>>>>

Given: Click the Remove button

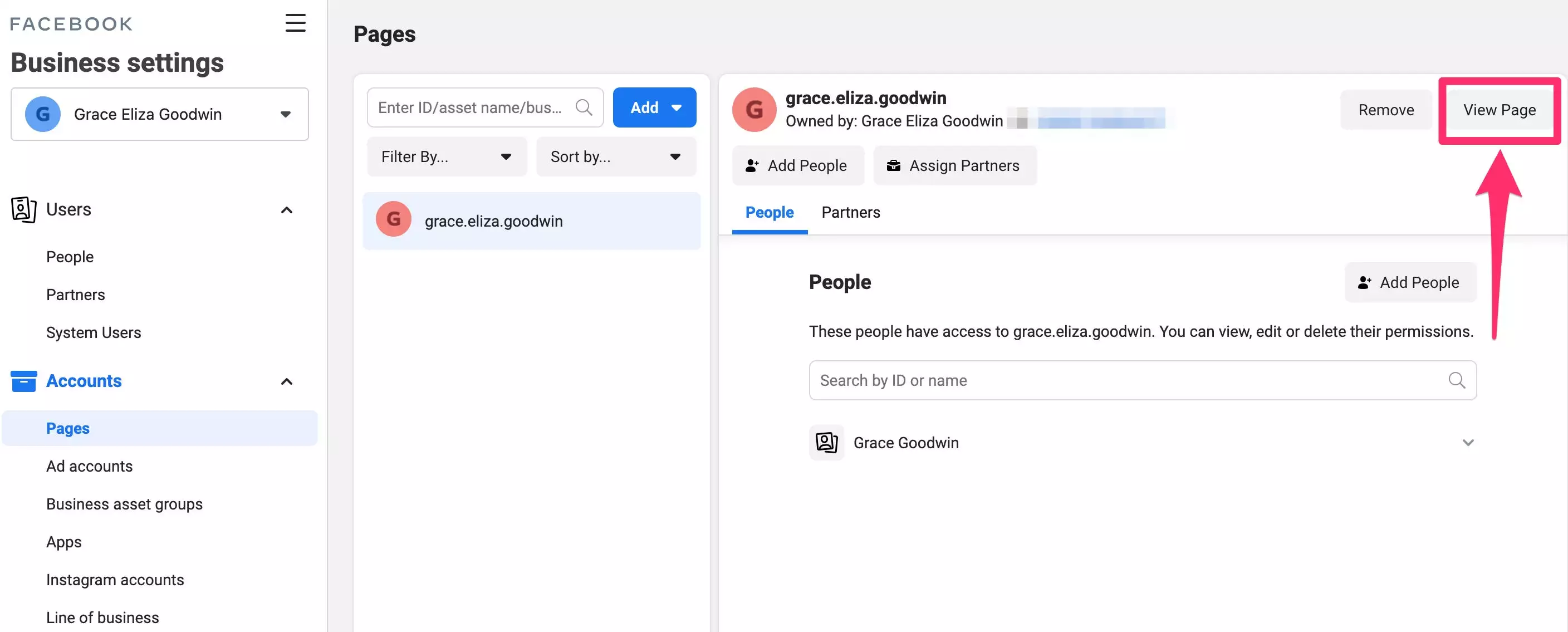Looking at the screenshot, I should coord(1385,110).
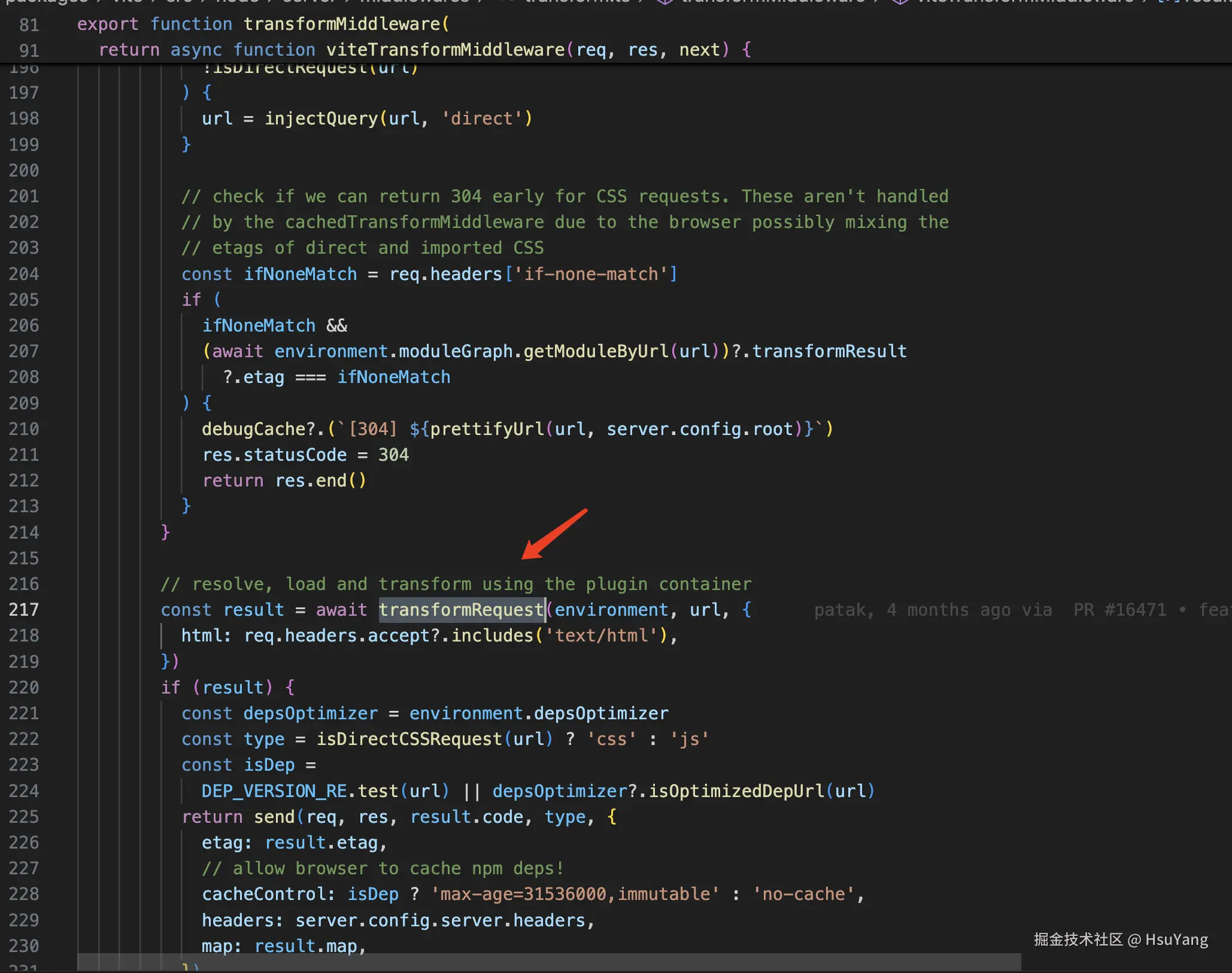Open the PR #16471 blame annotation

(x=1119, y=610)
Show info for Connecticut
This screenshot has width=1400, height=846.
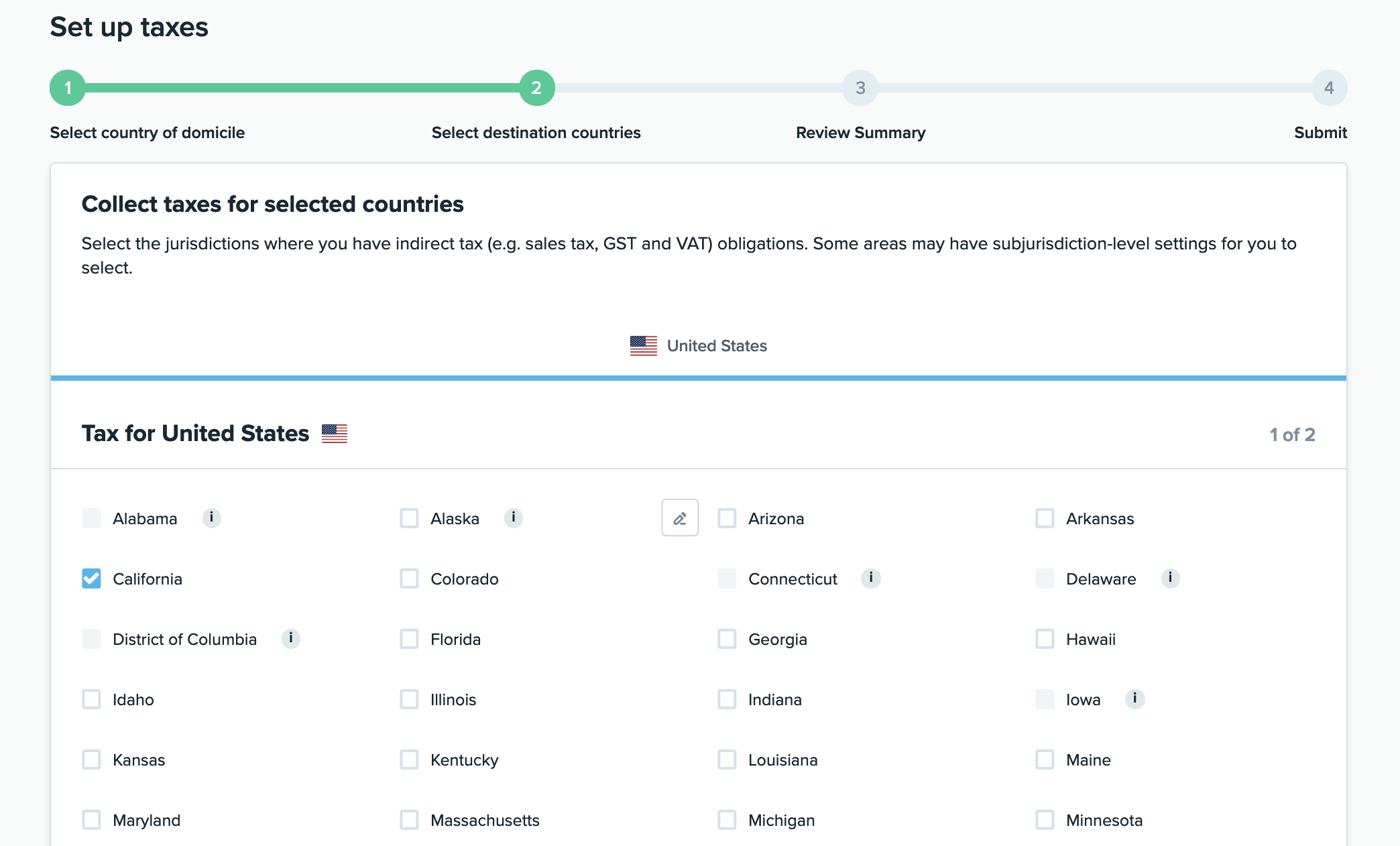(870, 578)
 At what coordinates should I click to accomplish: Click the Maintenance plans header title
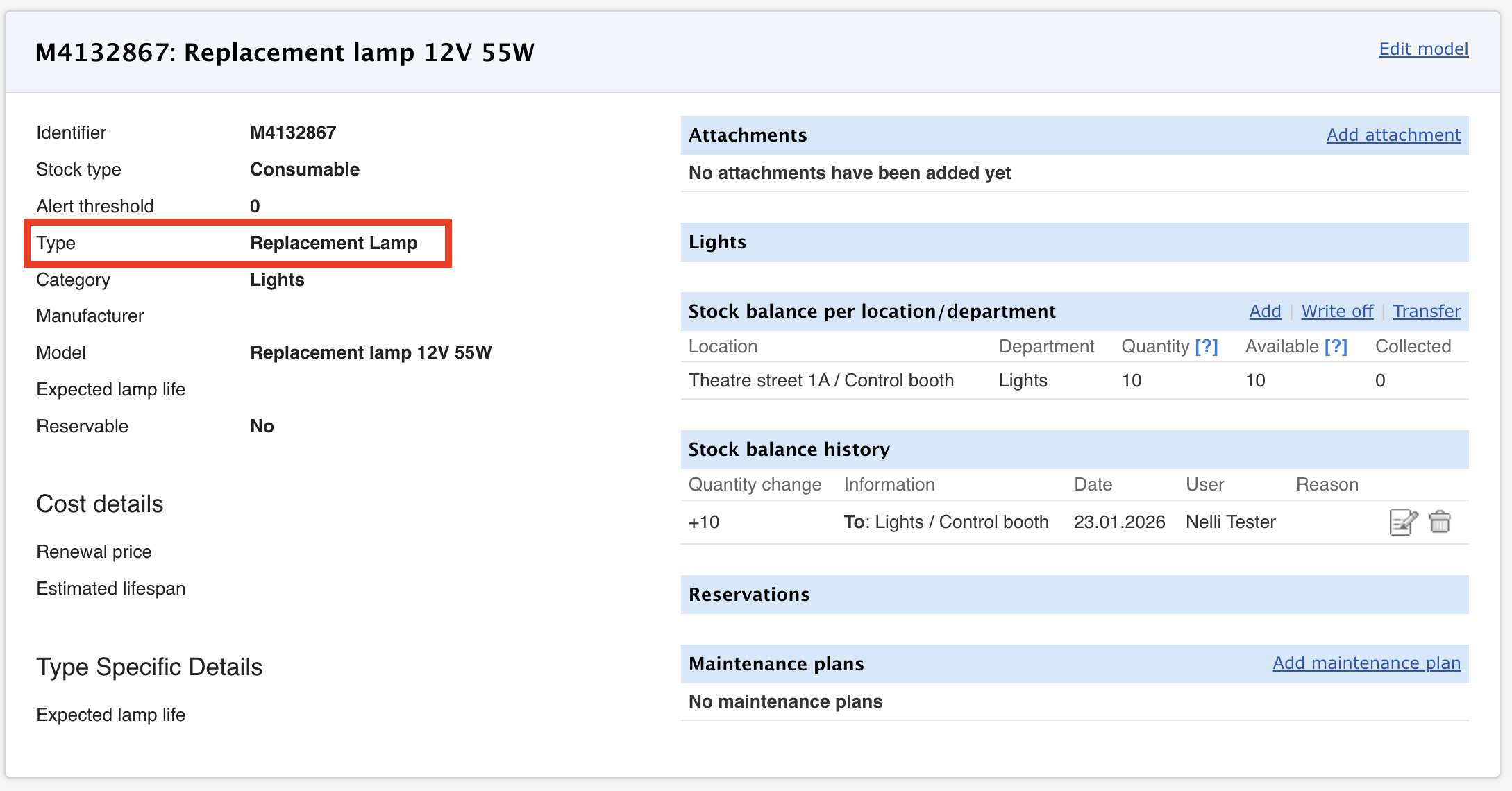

<<<<

» **EXERCISE DIRECTIONS**: The answer should contain every line of the material exactly as written and no pictures.

» **RESPONSE AREA**:
Given: Click the Remove button

Looking at the screenshot, I should coord(1385,110).
Open the PR #16471 blame annotation

(x=1119, y=610)
Show info for Connecticut
This screenshot has width=1400, height=846.
(870, 578)
 At what coordinates should I click to accomplish: Click the Maintenance plans header title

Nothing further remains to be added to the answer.